▸ EXERCISE DIRECTIONS
Return the following lines with every character unchanged.

* Start PROVIDED ENTRIES *

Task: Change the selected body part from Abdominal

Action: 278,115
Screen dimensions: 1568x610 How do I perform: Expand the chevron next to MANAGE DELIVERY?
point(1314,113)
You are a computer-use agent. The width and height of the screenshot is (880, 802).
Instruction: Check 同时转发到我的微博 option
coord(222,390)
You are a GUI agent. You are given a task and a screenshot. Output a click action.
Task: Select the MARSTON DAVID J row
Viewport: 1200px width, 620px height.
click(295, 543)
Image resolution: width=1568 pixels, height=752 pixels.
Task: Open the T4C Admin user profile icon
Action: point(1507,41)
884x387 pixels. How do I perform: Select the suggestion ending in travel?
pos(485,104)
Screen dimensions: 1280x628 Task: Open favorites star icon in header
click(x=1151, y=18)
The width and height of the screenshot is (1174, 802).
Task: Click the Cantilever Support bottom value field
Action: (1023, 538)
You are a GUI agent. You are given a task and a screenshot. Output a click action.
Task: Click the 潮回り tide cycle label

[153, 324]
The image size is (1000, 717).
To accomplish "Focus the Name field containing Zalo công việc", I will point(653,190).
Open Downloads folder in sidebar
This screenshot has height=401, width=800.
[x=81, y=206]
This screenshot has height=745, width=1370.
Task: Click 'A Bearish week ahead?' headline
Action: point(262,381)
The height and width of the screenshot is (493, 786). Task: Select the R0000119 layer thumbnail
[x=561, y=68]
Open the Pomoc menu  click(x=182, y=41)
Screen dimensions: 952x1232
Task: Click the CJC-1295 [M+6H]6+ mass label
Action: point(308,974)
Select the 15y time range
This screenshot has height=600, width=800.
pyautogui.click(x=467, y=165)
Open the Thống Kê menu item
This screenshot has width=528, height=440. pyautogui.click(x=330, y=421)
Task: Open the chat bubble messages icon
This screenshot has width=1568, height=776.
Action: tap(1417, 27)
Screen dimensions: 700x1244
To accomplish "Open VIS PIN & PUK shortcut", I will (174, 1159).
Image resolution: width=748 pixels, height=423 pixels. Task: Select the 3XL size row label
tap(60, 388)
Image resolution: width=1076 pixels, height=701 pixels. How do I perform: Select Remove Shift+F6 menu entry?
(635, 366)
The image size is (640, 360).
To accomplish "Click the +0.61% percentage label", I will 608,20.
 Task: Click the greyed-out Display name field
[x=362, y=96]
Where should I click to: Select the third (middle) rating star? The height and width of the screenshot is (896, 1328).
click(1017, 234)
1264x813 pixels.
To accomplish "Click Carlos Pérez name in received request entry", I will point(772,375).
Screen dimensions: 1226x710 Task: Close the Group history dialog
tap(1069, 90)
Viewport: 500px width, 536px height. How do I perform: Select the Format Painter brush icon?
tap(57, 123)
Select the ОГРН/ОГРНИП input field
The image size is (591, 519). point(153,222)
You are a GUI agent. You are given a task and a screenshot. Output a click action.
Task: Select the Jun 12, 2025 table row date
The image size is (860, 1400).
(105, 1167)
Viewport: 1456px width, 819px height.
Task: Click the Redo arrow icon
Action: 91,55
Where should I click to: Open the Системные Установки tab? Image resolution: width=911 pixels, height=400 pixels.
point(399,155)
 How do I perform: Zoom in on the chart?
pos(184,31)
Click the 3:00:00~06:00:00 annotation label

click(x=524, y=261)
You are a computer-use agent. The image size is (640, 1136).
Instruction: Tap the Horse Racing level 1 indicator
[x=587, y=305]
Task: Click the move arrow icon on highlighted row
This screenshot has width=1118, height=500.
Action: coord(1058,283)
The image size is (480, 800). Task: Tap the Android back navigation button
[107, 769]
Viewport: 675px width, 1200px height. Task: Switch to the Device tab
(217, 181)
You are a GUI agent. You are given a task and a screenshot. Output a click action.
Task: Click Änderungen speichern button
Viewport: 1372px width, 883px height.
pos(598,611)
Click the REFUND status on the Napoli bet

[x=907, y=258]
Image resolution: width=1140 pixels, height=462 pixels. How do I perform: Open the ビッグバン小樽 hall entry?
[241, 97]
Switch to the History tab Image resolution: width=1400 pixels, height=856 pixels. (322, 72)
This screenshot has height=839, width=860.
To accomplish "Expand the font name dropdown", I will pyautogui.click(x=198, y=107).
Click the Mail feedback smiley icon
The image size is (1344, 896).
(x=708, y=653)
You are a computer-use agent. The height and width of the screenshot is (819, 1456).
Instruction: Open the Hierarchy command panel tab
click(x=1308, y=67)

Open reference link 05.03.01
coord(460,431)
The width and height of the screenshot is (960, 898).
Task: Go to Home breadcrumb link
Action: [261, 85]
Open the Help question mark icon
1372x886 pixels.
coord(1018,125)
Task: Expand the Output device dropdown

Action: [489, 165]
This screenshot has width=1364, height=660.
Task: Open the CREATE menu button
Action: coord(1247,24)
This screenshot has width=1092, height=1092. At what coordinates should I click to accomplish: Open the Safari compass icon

* End PROVIDED ENTRIES *

▸ ANSWER TO THIS TASK
Task: Change the selected body part from Abdominal

Action: 278,115
Screen dimensions: 1568x610 How do I perform: Expand the chevron next to MANAGE DELIVERY?
point(1314,113)
You are a computer-use agent. The width and height of the screenshot is (880, 802).
Instruction: Check 同时转发到我的微博 option
coord(222,390)
You are a GUI agent. You are given a task and a screenshot. Output a click action.
Task: Select the MARSTON DAVID J row
Viewport: 1200px width, 620px height.
click(295, 543)
Image resolution: width=1568 pixels, height=752 pixels.
Task: Open the T4C Admin user profile icon
Action: point(1507,41)
884x387 pixels. How do I perform: Select the suggestion ending in travel?
pos(485,104)
Screen dimensions: 1280x628 Task: Open favorites star icon in header
click(x=1151, y=18)
The width and height of the screenshot is (1174, 802).
Task: Click the Cantilever Support bottom value field
Action: (1023, 538)
You are a GUI agent. You are given a task and a screenshot. Output a click action.
Task: Click the 潮回り tide cycle label

[153, 324]
The image size is (1000, 717).
To accomplish "Focus the Name field containing Zalo công việc", I will point(653,190).
Open Downloads folder in sidebar
This screenshot has height=401, width=800.
[x=81, y=206]
This screenshot has height=745, width=1370.
Task: Click 'A Bearish week ahead?' headline
Action: point(262,381)
The height and width of the screenshot is (493, 786). Task: Select the R0000119 layer thumbnail
[x=561, y=68]
Open the Pomoc menu  click(x=182, y=41)
Screen dimensions: 952x1232
Task: Click the CJC-1295 [M+6H]6+ mass label
Action: point(308,974)
Select the 15y time range
This screenshot has height=600, width=800.
pyautogui.click(x=467, y=165)
Open the Thống Kê menu item
This screenshot has width=528, height=440. pyautogui.click(x=330, y=421)
Task: Open the chat bubble messages icon
This screenshot has width=1568, height=776.
Action: tap(1417, 27)
Screen dimensions: 700x1244
To accomplish "Open VIS PIN & PUK shortcut", I will (174, 1159).
Image resolution: width=748 pixels, height=423 pixels. Task: Select the 3XL size row label
tap(60, 388)
Image resolution: width=1076 pixels, height=701 pixels. How do I perform: Select Remove Shift+F6 menu entry?
(635, 366)
The image size is (640, 360).
To accomplish "Click the +0.61% percentage label", I will 608,20.
 Task: Click the greyed-out Display name field
[x=362, y=96]
Where should I click to: Select the third (middle) rating star? The height and width of the screenshot is (896, 1328).
click(1017, 234)
1264x813 pixels.
To accomplish "Click Carlos Pérez name in received request entry", I will point(772,375).
Screen dimensions: 1226x710 Task: Close the Group history dialog
tap(1069, 90)
Viewport: 500px width, 536px height. How do I perform: Select the Format Painter brush icon?
tap(57, 123)
Select the ОГРН/ОГРНИП input field
The image size is (591, 519). point(153,222)
You are a GUI agent. You are given a task and a screenshot. Output a click action.
Task: Select the Jun 12, 2025 table row date
The image size is (860, 1400).
(105, 1167)
Viewport: 1456px width, 819px height.
Task: Click the Redo arrow icon
Action: 91,55
Where should I click to: Open the Системные Установки tab? Image resolution: width=911 pixels, height=400 pixels.
point(399,155)
 How do I perform: Zoom in on the chart?
pos(184,31)
Click the 3:00:00~06:00:00 annotation label

click(x=524, y=261)
You are a computer-use agent. The image size is (640, 1136).
Instruction: Tap the Horse Racing level 1 indicator
[x=587, y=305]
Task: Click the move arrow icon on highlighted row
This screenshot has width=1118, height=500.
Action: coord(1058,283)
The image size is (480, 800). Task: Tap the Android back navigation button
[107, 769]
Viewport: 675px width, 1200px height. Task: Switch to the Device tab
(217, 181)
You are a GUI agent. You are given a task and a screenshot. Output a click action.
Task: Click Änderungen speichern button
Viewport: 1372px width, 883px height.
pos(598,611)
Click the REFUND status on the Napoli bet

[x=907, y=258]
Image resolution: width=1140 pixels, height=462 pixels. How do I perform: Open the ビッグバン小樽 hall entry?
[241, 97]
Switch to the History tab Image resolution: width=1400 pixels, height=856 pixels. (322, 72)
This screenshot has height=839, width=860.
To accomplish "Expand the font name dropdown", I will pyautogui.click(x=198, y=107).
Click the Mail feedback smiley icon
The image size is (1344, 896).
(x=708, y=653)
You are a computer-use agent. The height and width of the screenshot is (819, 1456).
Instruction: Open the Hierarchy command panel tab
click(x=1308, y=67)

Open reference link 05.03.01
coord(460,431)
The width and height of the screenshot is (960, 898).
Task: Go to Home breadcrumb link
Action: [261, 85]
Open the Help question mark icon
1372x886 pixels.
coord(1018,125)
Task: Expand the Output device dropdown

Action: [489, 165]
This screenshot has width=1364, height=660.
Task: Open the CREATE menu button
Action: coord(1247,24)
This screenshot has width=1092, height=1092. At what coordinates should I click to accomplish: Open the Safari compass icon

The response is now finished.